> [GIVEN INFORMATION]:

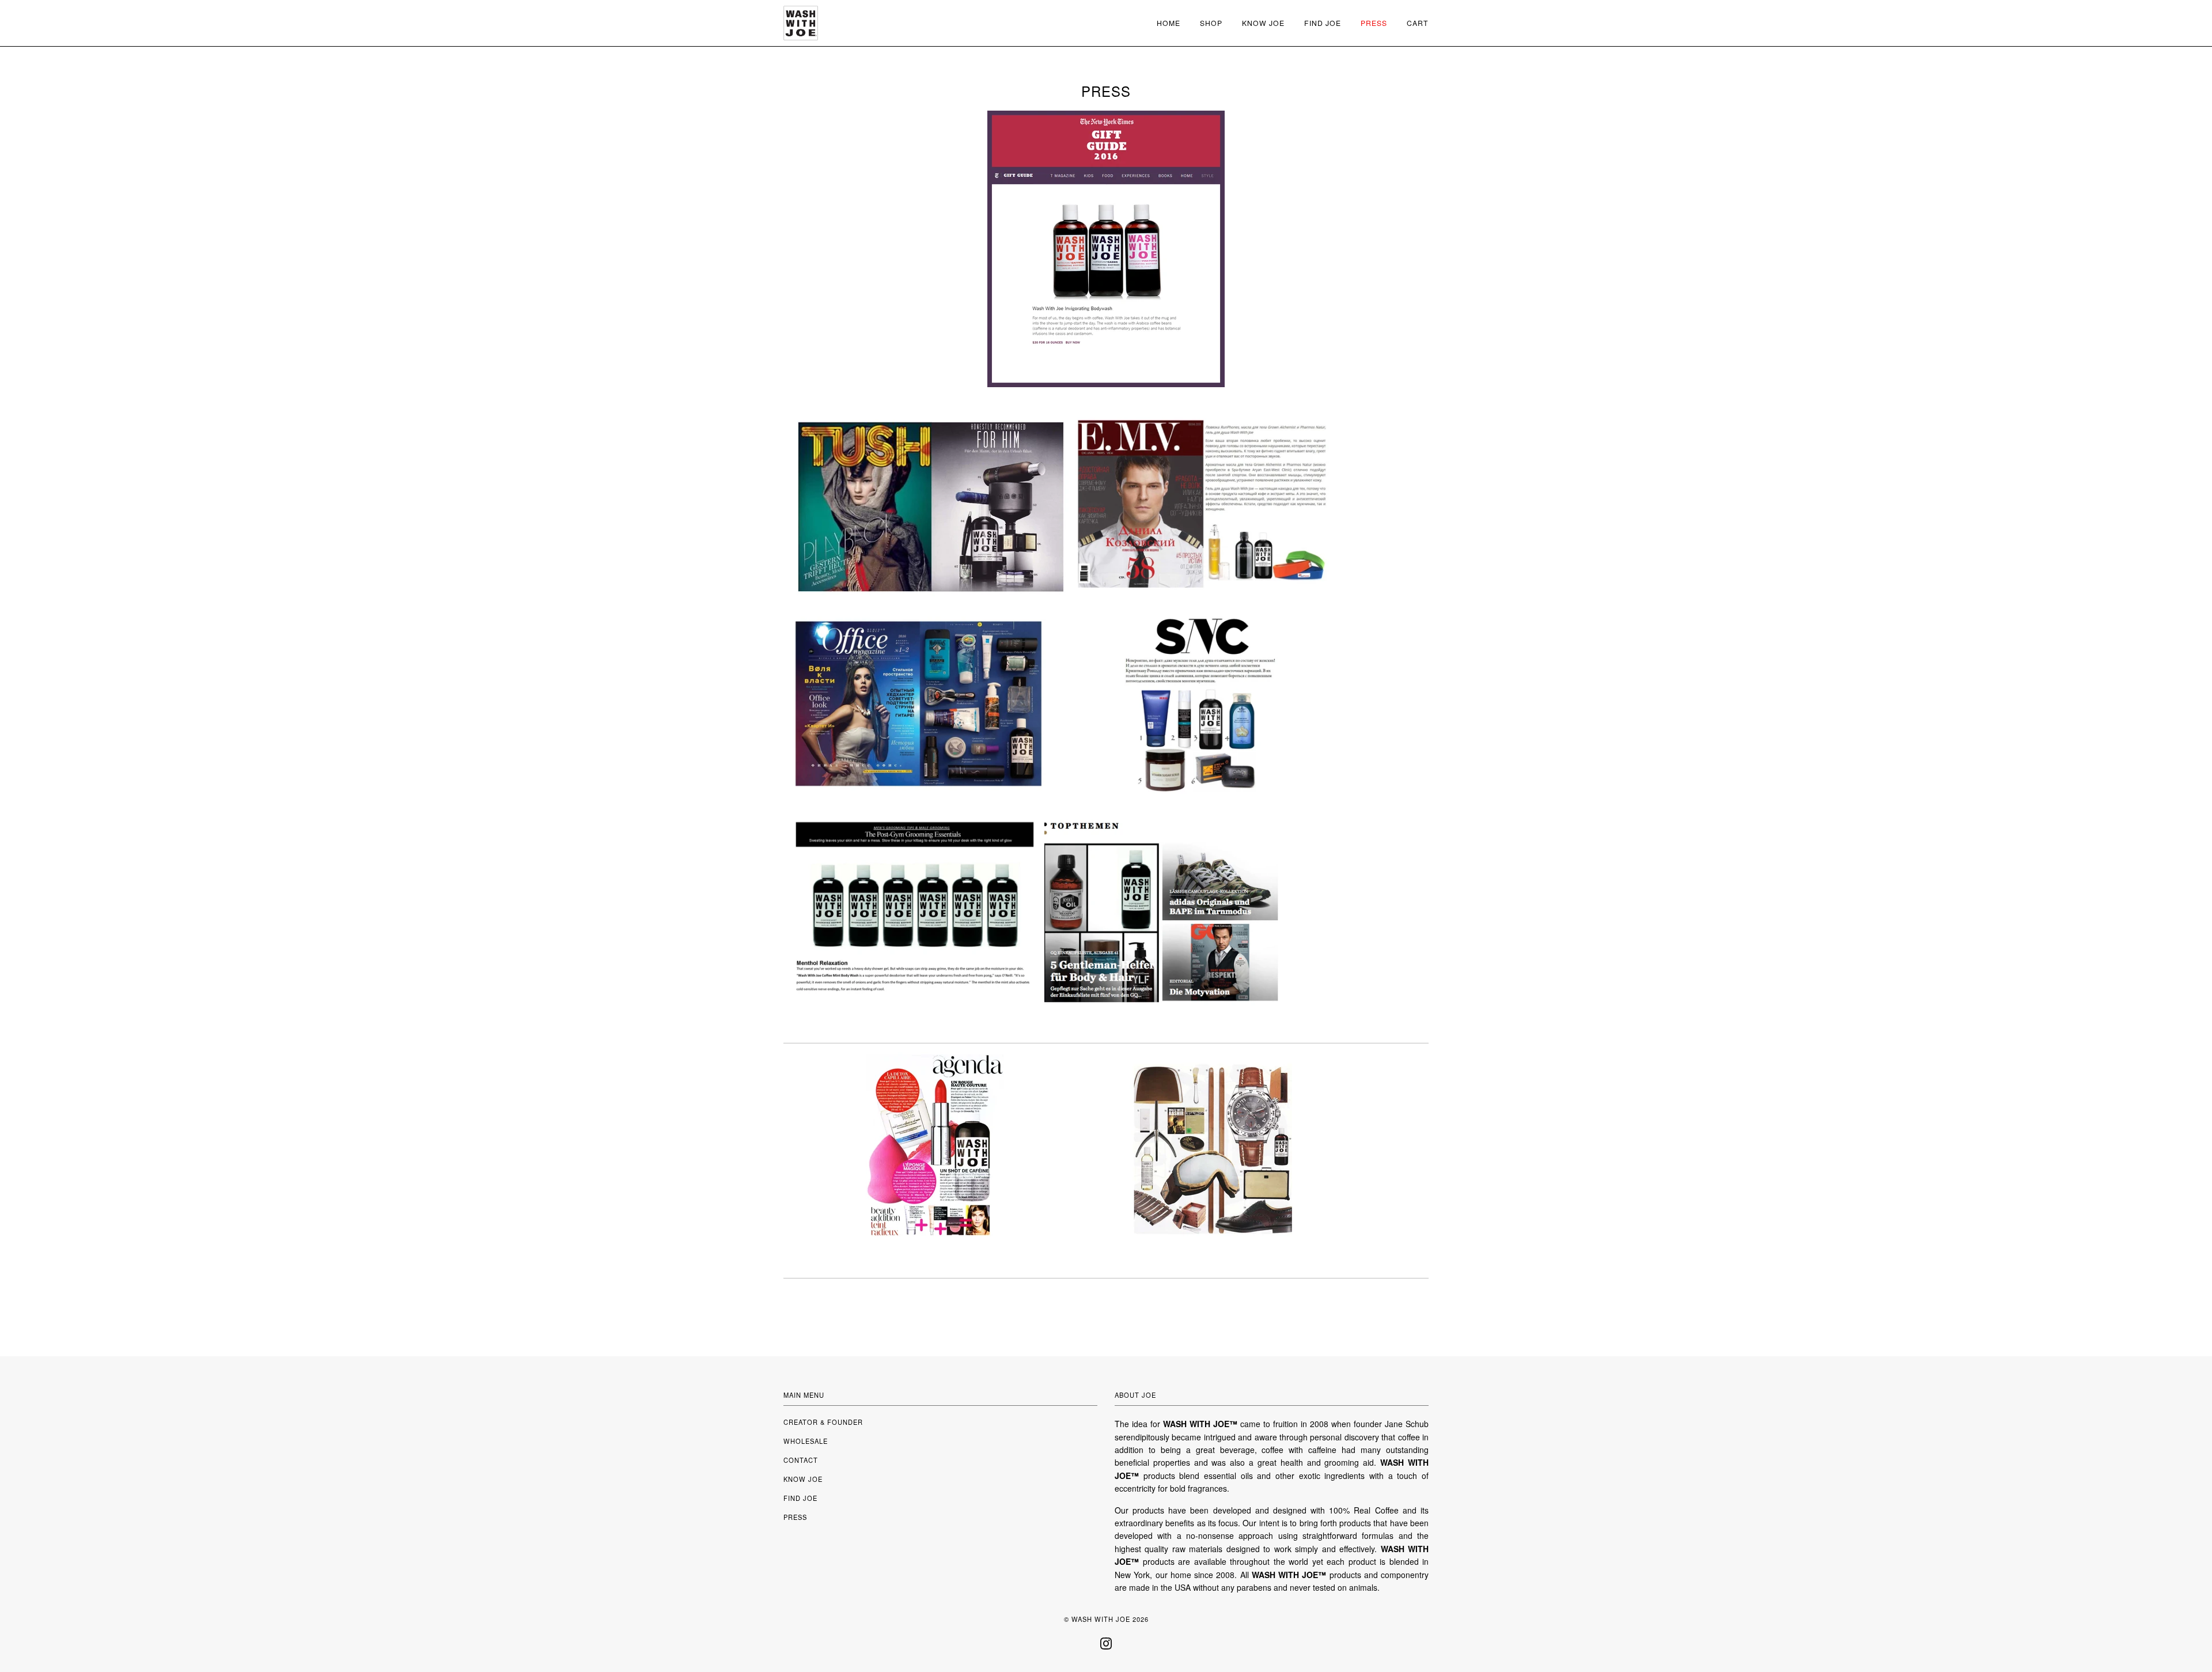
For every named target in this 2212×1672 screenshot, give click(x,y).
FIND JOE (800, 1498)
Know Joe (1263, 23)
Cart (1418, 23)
---
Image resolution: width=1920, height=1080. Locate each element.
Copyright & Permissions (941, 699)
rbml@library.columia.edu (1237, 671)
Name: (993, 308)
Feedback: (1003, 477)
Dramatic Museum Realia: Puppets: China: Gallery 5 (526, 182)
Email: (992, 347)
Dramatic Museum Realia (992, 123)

> [YOUR TASK]: Every line of the listing that includes the word "Realia" must be copied.

> [RESPONSE TO THIS TASK]:
Dramatic Museum Realia: Puppets: China: Gallery 5 (526, 182)
Dramatic Museum Realia (992, 123)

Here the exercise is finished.